* What is being asked *
Collect every line in the listing below that contains the word "image", and write out each one in full.

* Data rows *
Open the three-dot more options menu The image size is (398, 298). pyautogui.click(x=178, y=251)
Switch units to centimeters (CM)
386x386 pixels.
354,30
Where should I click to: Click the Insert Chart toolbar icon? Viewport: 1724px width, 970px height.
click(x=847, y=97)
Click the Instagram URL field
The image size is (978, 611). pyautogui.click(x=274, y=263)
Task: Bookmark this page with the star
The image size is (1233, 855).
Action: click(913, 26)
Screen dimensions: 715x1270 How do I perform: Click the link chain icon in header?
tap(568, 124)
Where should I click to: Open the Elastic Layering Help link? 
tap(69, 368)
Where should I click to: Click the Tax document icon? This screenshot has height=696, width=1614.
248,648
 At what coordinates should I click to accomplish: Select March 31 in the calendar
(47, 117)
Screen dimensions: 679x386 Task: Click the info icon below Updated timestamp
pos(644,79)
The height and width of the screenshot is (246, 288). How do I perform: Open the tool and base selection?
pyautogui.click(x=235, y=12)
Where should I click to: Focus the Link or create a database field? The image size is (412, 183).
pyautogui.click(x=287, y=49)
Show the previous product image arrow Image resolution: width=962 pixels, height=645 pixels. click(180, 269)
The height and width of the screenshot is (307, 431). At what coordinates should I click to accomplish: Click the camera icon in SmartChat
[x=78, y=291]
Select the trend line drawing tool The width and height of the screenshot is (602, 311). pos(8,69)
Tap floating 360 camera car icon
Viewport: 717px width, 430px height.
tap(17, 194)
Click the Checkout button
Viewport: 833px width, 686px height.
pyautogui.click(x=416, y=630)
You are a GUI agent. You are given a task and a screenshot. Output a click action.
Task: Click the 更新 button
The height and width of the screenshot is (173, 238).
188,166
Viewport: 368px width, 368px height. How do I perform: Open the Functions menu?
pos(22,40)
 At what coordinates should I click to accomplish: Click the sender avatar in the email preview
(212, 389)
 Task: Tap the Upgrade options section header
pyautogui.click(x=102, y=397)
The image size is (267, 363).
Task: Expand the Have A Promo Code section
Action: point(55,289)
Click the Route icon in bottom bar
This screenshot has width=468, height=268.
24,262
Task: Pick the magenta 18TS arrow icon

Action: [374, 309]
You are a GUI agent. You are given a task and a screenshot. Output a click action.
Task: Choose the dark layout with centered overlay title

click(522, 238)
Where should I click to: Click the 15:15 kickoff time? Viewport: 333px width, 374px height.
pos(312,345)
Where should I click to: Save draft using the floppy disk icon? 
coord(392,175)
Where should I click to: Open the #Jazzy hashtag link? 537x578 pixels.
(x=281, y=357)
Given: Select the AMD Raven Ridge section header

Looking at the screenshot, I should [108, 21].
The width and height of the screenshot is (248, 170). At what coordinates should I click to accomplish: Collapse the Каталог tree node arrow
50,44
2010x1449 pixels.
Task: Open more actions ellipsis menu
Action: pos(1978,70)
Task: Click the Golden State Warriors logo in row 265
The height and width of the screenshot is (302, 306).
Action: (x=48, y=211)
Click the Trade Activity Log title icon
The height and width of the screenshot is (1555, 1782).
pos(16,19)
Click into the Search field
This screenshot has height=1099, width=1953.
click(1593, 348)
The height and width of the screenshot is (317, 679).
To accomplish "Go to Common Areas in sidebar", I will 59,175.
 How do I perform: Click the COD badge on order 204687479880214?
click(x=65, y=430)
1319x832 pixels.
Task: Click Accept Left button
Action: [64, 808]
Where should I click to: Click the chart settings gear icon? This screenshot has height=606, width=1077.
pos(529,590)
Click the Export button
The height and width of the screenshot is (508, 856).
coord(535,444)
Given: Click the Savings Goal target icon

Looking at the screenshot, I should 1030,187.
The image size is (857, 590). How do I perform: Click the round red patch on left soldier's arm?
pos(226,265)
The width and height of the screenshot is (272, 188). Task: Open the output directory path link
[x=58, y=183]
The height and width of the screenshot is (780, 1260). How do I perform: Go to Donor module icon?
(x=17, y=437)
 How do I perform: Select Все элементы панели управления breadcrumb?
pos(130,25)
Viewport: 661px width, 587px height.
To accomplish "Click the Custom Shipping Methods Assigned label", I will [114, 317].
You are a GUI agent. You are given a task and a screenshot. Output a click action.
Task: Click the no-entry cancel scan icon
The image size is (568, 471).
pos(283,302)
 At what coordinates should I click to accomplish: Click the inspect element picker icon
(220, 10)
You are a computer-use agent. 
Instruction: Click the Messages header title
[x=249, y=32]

* Final result *
Open the three-dot more options menu The image size is (398, 298). pyautogui.click(x=178, y=251)
The image size is (978, 611). pyautogui.click(x=274, y=263)
The image size is (1233, 855).
Where should I click to: Focus the Link or create a database field? The image size is (412, 183).
Show the previous product image arrow Image resolution: width=962 pixels, height=645 pixels. click(180, 269)
The image size is (267, 363).
The image size is (857, 590). How do I perform: Click the round red patch on left soldier's arm?
The image size is (568, 471).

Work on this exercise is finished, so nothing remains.